October 1 (WNN) — United Nations researchers have developed a new tool that maps immediate, accurate street-level solutions to floods around the world since 1985, the agency announced Friday.
The free online world flood mapping tool is designed to help countries – especially those in the Global South, where flood risk maps are scarce and often woefully out of date – prepare for and protect against catastrophic disasters. do, it said.
Vladimir Smakhtin, director of the United Nations University’s Institute for Water and Environment, said: “Floods in the past decade have affected the lives of more than half a billion people, mainly in low- and middle-income countries, and cost about $500 billion. The damage has been done.” and health, said in a press release.
“We need to prepare now for more intense and more frequent flooding due to climate change and hope this tool will help developing countries in particular to see and mitigate risks more clearly,” Smakhtin said. said.
According to United Nations University, an academic and research arm of the United Nations based in Tokyo, an estimated 1.5 billion people globally – about a fifth of the world’s population – live at risk of severe flooding.
Most forecasting centers in flood-prone countries lack the ability to run complex models, said Hamid Mahmood, an expert at the Institute for Water, Environment and Health, who led the tool’s development.
Floods like the one that hit Europe earlier this year, which killed more than 200 people and caused billions of dollars in damage, are now nine times more likely to be caused by climate change, he said.
The high death rate was described as a “monumental failure of the system” by an official of the European Flood Awareness System.
“As temperatures continue to rise, the number of flood events will increase with their severity,” Mahmood said in a press release.
“No place is safe – and yet remarkably few areas, even wealthy countries, have useful, up-to-date flood maps because of the cost and difficulty of making them,” he said.
Created by the United Nations University’s Institute for Water, Environment and Health, which is based in Hamilton, Canada, a flood mapping tool to help government users detect gaps in their nations’ flood protections and responses, the agency said. Allows multiple variables to be adjusted.

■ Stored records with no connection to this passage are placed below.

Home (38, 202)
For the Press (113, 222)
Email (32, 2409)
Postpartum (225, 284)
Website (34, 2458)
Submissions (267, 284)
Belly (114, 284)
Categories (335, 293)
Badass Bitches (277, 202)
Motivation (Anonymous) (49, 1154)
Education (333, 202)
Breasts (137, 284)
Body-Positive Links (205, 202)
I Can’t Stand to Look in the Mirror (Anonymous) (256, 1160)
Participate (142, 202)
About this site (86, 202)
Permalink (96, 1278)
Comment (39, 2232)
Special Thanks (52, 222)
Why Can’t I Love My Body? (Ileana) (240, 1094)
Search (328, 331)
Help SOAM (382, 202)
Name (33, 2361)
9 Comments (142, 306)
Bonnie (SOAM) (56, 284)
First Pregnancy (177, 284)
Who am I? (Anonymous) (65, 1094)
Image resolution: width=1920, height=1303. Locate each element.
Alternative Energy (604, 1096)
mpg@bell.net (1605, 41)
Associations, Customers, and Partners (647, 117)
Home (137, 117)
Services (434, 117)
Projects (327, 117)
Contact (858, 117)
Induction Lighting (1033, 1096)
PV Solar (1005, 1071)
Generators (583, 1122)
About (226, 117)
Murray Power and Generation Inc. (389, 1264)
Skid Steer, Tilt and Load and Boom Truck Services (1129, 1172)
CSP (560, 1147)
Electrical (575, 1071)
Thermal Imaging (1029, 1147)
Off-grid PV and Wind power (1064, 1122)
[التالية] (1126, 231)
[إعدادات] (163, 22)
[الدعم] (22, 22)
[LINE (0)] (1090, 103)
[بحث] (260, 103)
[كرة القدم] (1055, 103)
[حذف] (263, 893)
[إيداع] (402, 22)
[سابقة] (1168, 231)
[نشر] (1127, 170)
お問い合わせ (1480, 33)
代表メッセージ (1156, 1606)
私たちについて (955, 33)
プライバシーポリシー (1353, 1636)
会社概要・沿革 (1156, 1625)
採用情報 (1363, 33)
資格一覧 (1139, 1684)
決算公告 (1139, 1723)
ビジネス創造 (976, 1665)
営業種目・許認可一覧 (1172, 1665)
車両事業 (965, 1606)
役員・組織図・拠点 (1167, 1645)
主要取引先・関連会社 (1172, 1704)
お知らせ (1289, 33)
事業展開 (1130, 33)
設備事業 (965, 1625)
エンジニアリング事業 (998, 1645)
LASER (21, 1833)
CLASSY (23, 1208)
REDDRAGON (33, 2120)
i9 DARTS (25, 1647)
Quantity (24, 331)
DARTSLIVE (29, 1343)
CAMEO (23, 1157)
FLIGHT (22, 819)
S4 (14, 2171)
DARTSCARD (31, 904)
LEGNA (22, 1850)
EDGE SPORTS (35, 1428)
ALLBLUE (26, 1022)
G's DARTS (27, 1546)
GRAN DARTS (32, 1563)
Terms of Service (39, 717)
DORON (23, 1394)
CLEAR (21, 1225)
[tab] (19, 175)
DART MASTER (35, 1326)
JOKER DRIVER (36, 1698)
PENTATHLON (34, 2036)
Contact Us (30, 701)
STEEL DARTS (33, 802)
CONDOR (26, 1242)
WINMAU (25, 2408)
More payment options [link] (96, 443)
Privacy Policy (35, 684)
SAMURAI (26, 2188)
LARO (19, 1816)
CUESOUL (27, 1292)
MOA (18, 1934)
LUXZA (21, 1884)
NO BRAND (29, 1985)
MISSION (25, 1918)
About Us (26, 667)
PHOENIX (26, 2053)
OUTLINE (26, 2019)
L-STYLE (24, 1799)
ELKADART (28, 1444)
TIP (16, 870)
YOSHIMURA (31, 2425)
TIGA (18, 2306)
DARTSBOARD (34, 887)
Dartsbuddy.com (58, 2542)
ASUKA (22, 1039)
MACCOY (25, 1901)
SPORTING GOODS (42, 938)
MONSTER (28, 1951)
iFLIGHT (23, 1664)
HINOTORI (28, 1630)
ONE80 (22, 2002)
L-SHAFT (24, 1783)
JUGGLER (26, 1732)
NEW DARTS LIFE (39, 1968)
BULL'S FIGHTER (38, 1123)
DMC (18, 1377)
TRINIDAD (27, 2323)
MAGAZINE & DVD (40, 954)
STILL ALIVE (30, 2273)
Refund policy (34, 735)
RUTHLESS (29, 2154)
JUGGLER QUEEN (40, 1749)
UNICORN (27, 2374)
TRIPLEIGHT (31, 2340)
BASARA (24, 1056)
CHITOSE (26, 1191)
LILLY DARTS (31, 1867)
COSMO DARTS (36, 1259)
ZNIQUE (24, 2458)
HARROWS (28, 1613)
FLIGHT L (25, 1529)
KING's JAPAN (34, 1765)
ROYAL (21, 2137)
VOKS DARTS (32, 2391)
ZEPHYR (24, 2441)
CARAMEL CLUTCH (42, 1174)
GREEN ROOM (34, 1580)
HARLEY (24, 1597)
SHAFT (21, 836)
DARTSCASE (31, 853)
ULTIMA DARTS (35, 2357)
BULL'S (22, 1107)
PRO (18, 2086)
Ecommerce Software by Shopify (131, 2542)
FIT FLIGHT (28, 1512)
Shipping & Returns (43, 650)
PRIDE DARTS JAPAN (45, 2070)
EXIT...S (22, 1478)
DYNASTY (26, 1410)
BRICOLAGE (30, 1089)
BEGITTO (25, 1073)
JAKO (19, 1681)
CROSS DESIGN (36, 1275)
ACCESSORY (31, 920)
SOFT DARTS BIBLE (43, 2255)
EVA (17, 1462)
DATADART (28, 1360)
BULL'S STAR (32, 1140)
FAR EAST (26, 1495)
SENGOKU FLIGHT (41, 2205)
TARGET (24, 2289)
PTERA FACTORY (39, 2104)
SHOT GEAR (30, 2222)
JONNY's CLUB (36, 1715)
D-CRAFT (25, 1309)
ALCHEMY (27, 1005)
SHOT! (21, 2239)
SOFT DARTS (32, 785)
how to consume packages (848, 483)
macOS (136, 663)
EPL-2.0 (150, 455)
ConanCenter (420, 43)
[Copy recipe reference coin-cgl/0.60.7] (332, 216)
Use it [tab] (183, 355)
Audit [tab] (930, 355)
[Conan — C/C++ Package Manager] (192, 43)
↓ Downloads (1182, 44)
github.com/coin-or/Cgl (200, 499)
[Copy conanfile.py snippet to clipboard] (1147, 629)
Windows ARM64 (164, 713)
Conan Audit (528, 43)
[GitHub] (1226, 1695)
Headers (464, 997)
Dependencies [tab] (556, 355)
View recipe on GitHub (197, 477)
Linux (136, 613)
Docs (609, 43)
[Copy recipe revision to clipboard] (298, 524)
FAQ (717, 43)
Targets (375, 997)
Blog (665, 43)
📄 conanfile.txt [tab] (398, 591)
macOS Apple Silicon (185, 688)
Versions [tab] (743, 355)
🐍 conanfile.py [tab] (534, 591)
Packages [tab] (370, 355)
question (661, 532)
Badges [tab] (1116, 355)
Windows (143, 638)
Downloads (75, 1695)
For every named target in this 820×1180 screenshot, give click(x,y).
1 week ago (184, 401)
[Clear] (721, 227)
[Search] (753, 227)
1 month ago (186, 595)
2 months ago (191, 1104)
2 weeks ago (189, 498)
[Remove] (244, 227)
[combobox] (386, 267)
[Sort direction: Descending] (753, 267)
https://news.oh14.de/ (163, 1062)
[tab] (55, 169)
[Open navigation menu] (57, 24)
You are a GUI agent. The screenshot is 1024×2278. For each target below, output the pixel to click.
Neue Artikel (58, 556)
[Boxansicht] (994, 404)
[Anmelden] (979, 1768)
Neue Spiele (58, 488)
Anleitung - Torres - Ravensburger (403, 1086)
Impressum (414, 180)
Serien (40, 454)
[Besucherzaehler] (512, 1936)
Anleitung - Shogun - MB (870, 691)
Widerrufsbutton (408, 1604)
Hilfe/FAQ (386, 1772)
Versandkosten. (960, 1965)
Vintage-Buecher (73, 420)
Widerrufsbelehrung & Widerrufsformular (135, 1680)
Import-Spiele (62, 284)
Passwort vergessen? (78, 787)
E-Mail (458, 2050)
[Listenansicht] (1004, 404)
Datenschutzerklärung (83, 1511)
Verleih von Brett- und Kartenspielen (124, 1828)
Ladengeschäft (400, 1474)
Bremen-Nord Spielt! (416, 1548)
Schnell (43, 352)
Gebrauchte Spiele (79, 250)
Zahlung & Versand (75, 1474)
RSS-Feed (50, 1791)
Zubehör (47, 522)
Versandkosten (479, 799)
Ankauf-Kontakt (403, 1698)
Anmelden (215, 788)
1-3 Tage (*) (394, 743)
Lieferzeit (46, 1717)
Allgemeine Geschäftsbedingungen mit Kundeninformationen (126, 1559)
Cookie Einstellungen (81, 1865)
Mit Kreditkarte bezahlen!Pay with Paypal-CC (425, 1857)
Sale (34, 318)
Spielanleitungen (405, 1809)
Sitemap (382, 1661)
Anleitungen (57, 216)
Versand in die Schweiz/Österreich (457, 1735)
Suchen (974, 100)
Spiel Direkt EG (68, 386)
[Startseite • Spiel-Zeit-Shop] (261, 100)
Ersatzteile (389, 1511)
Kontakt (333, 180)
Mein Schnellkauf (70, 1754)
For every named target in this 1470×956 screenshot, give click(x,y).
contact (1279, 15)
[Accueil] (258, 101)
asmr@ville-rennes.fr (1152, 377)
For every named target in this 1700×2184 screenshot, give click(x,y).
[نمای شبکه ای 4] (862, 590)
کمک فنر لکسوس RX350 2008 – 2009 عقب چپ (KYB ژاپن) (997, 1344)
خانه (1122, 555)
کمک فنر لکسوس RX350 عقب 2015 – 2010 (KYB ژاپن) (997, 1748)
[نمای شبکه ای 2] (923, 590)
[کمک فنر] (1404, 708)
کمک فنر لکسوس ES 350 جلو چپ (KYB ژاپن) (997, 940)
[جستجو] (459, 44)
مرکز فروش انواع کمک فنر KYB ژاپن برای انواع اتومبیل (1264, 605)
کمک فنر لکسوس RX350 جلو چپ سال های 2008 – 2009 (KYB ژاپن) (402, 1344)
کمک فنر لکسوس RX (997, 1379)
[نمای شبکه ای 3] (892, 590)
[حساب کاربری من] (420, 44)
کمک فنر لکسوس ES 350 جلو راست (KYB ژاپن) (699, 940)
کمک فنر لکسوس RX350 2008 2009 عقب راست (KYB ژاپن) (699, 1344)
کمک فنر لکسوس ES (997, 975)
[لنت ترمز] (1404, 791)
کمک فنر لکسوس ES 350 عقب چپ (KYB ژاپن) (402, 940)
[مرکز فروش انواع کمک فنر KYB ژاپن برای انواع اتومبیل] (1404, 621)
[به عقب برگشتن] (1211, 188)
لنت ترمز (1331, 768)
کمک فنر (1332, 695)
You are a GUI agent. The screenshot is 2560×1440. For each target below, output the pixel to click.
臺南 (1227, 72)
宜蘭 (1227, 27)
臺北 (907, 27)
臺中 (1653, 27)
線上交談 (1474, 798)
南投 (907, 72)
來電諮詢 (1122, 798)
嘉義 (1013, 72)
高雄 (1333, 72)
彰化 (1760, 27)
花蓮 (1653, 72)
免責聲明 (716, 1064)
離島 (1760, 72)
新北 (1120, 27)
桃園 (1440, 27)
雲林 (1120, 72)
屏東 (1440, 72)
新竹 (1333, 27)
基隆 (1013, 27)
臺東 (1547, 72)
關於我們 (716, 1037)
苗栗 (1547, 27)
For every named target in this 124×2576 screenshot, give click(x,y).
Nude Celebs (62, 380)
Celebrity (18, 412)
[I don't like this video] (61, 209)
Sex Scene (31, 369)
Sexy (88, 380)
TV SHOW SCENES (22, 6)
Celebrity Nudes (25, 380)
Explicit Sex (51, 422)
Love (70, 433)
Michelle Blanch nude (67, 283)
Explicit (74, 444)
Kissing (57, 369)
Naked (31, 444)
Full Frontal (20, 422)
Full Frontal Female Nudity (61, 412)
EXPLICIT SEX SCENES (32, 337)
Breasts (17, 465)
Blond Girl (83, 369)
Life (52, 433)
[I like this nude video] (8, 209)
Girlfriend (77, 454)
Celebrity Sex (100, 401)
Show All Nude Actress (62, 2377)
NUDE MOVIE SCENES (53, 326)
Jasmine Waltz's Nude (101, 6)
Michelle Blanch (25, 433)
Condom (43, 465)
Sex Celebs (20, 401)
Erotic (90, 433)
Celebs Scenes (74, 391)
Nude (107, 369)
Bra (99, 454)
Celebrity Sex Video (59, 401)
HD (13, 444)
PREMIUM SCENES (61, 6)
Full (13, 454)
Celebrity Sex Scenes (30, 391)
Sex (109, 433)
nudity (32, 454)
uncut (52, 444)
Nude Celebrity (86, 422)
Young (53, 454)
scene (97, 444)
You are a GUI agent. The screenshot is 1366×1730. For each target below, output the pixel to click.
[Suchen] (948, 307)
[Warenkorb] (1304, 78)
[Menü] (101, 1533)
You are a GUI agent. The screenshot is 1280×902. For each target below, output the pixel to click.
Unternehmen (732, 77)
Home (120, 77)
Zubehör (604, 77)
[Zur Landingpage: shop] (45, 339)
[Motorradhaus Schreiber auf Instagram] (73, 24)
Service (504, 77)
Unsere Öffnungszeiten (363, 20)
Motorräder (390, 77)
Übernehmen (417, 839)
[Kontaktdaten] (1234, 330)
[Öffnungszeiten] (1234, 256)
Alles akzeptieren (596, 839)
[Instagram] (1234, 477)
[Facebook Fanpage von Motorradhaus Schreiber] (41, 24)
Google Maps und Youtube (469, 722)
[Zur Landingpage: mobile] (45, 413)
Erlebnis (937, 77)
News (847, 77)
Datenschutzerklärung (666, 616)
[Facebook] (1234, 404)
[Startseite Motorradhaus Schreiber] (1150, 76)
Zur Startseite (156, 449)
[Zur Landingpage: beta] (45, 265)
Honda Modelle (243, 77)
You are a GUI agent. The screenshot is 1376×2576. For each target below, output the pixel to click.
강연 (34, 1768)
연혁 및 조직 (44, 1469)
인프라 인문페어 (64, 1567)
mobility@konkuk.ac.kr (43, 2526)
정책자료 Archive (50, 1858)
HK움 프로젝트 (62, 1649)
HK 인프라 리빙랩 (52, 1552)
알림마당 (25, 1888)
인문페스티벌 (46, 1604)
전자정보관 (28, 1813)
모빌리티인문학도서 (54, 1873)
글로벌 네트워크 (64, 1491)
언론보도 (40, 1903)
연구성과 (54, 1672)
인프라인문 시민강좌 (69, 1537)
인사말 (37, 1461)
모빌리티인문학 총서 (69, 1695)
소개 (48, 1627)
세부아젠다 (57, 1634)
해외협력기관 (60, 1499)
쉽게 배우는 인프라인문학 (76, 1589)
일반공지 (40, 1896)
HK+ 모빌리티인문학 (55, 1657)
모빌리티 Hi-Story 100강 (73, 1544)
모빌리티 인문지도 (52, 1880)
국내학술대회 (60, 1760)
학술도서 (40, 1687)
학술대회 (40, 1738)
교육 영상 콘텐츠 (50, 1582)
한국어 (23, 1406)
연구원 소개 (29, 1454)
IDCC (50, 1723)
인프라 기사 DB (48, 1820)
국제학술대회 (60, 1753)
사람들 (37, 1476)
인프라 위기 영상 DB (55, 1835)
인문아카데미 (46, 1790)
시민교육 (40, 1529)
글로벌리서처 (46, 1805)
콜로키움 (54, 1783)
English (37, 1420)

It can also be used in planning all kinds of future developments – for example, where to build or upgrade infrastructure or develop agriculture depending on the risk of floods, it said.
The new World Flood Mapping tool lets users detect gaps in flood prevention and responses and adjust variables to help plan all kinds of future developments. Image by United Nations University-Institute of Water, Environment and Health
The tool creates flood maps over the Internet at 30-meter resolution – street-by-street level – with a planned upcoming version for commercial users, such as insurance companies, to provide more accurate building-level resolution.
It uses the Google Earth Engine with Landsat data from 1985 – a massive catalog of geospatial data that enables planet-scale analysis capabilities – integrating site-specific elevation and land-use data while integrating temporal and land-use data. To identify permanent water bodies, the agency said.
Combined, these data form a comprehensive map of flood floods in recent decades with available overlays of population, buildings and land use.
The United Nations University said the new tool will also record new floods soon to provide the most up-to-date maps to assess the overall impact of floods and plan for the future.
An agency-led study found that using the tool compared documented flood events in Australia, Bangladesh, Canada, Cambodia, India, Mozambique, Sri Lanka and Thailand – 82 of the maps created in less than a minute % accuracy.
In addition, the tool can help estimate disaster-related insurance rates, flood-related human and economic losses and potential supply-chain disruptions, Mahmood said.
In 2022 a flood risk prediction component will also be added to the tool and it will use artificial intelligence to generate current and future flood risk maps for three climate change scenarios at city, district and river basin levels.
“It will be invaluable for any urban and regional planning department to paint a detailed picture of areas with historical and potential flood risk,” said Duminda Pereira, a researcher at the Institute for Water, Environment and Health, in a press release.